● **Source extract**

Most people who are accustomed to living in countries which recognize basic human rights (which I would like to think is most people alive to day) would probably be appalled at the notion that a woman does not get to decide the circumstances under which she gives birth to her child. Yet this seemingly draconian position is one which in some countries was recently still maintained and is perhaps still maintained in some parts of the world where protection for basic human rights falls short. This article will discuss some of the more sensitive issues surrounding child birth, such as the right of women to give birth at home and the right to refuse medical treatment before, during and after child birth.
One recent case in point took place in Hungary, where until recently it was a criminal offence for a woman to give birth at home or anywhere else other than a hospital. Expectant mother Anna Ternovsky, wanting to give birth to her second child in the comfort of her own home, was faced with this obstacle of illegality. It was her intention to give birth with the assistance of her midwife, the amazing Agnes Gereb, who contrary to Hungarian law had seen and assisted mothers through somewhere in the region of a thousand home births. As was aptly noted in the documentary —- , in most places of the world this woman would be considered a saint for her actions. Yet in Hungary she was and continues to persecuted as an outlaw and a criminal, simply for guiding mothers through the intimate act of childbirth, an experience which is innately private and a choice which is demanding of legal protection. Found guilty of endangering life, Agnes was imprisoned for 2 years which she has served, however her licence to practice as a midwife is suspended for 10 more years.

● **Tasks to perform**
a – From the article on childbirth rights, list every count or length of time it gives, and state what each one measures.
b – Carry the article on childbirth rights forward from its final sentence.

● **Data excerpt**
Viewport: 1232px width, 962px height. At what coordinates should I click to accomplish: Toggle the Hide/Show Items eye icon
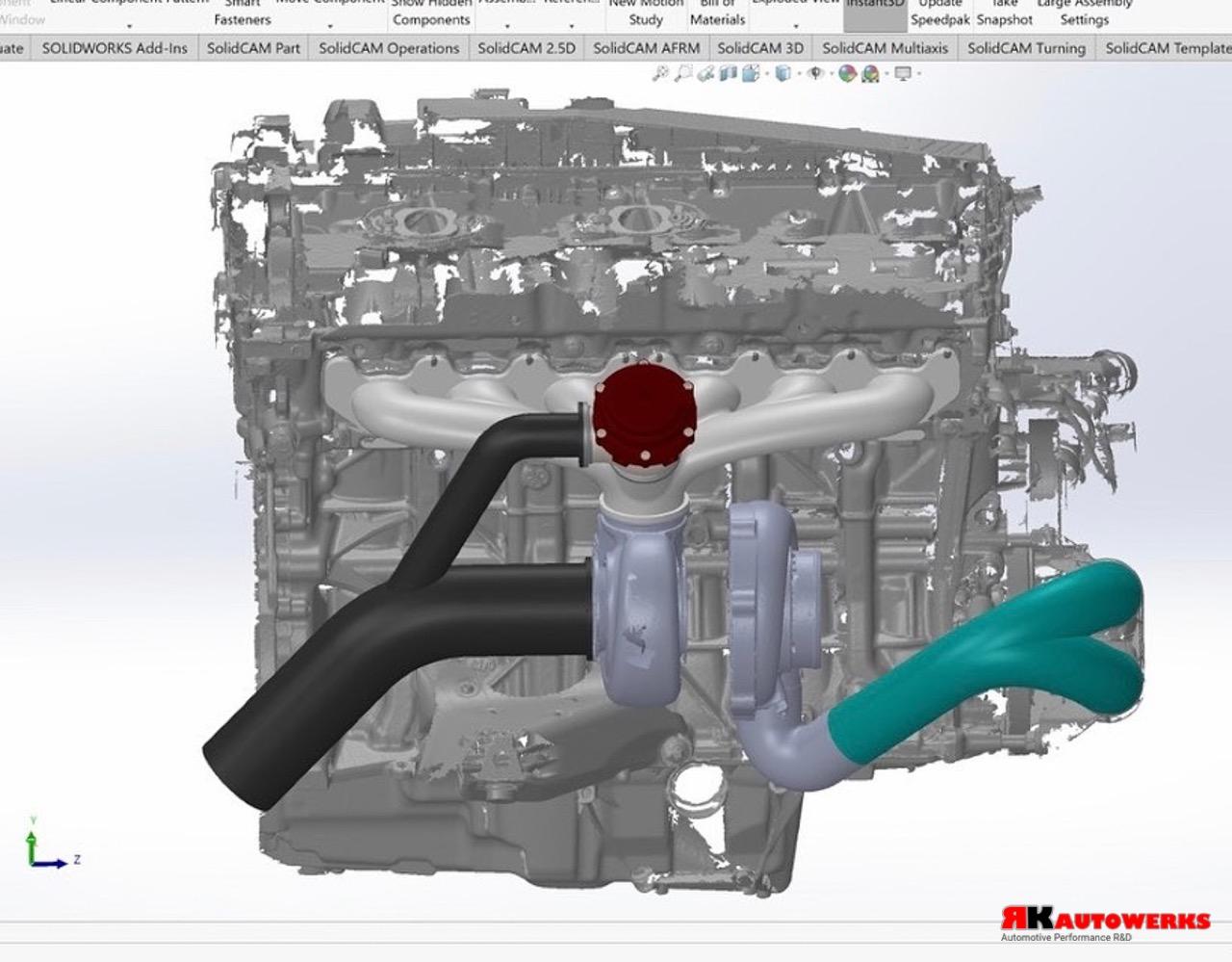click(815, 73)
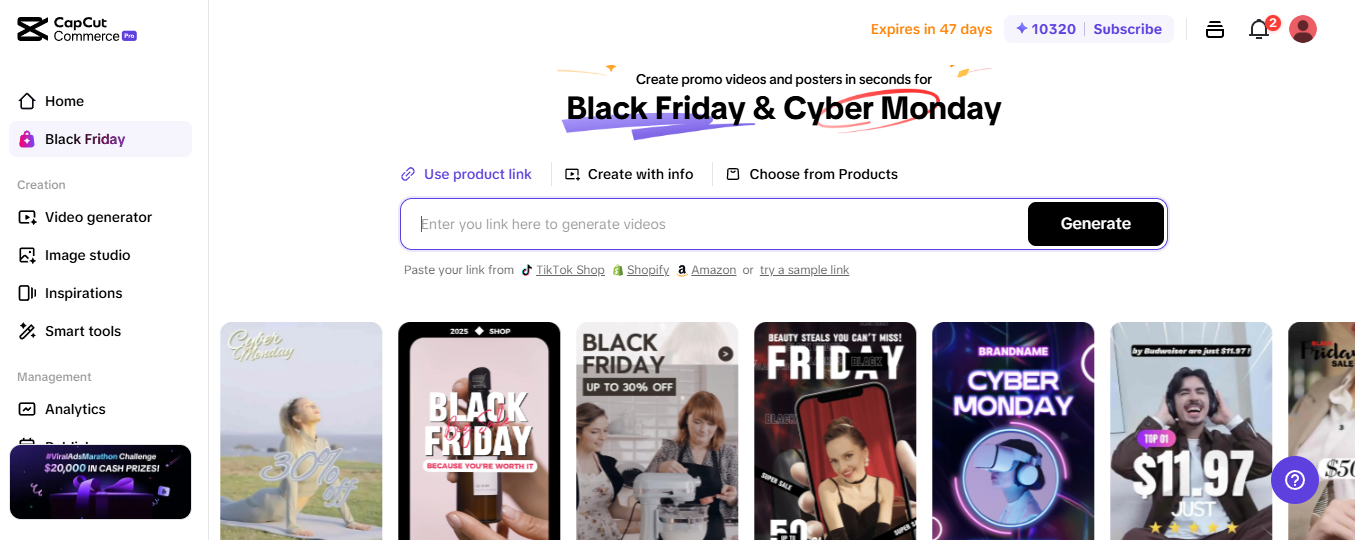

● **Answers to the problems**
a –
- Somewhere in the region of a thousand: the home births Agnes Gereb had seen and assisted mothers through
- 2 years: Agnes Gereb's prison sentence, which she has served
- 10 more years: the suspension of her license to practice as a midwife

b –
Unwilling to accept the draconian Hungarian position on home child birth and wanting to secure the services of Agnes Gereb without fear of criminal prosecution, Anna Ternovsky engaged the services of human rights lawyers and ultimately they took their case all the way to the European Court of Human Rights. The essence of their argument was that persons have a fundamental right to privacy in their homes, which includes the right of a woman to determine the circumstances of giving birth. Another glaring human right which comes into play in this case is that of any human being to decide whether or not to accept or refuse medical treatment. Obviously, forcing a mother to give birth in a hospital imposes a positive obligation upon her to accept medical treatment and is therefore at odds with the aforementioned right. The court found itself in agreement with Ternovsky and ruled essentially that all mothers have a right to decide the conditions and circumstances (which includes location) under which they give birth.
It is hardly surprising that Ternovsky and Company won their battle in the European Court of Human Rights at the Hague. Indeed, it would be hard to imagine that any court which purported to protect human rights, would rule otherwise. The Ternovsky decision is certainly a victory for human rights, most notably those of expectant mothers in societies where such members of the population are marginalised and indeed considered to have a ‘medical illness’ (being pregnant) which requires professional medical attention. Yet while noting this positive aspect of the case it is at the same time difficult not to notice the glaring inadequacies of some parts of the world to protect basic human rights. For medically related human rights are those which strike at the core of one of the most basic and fundamental of human rights, which is that of bodily integrity and the concomitant right not to have one’s own body interfered with against their wishes. It is frightening indeed to know that even in the new millennium there are parts of the world that are at odds with these most basic of rights.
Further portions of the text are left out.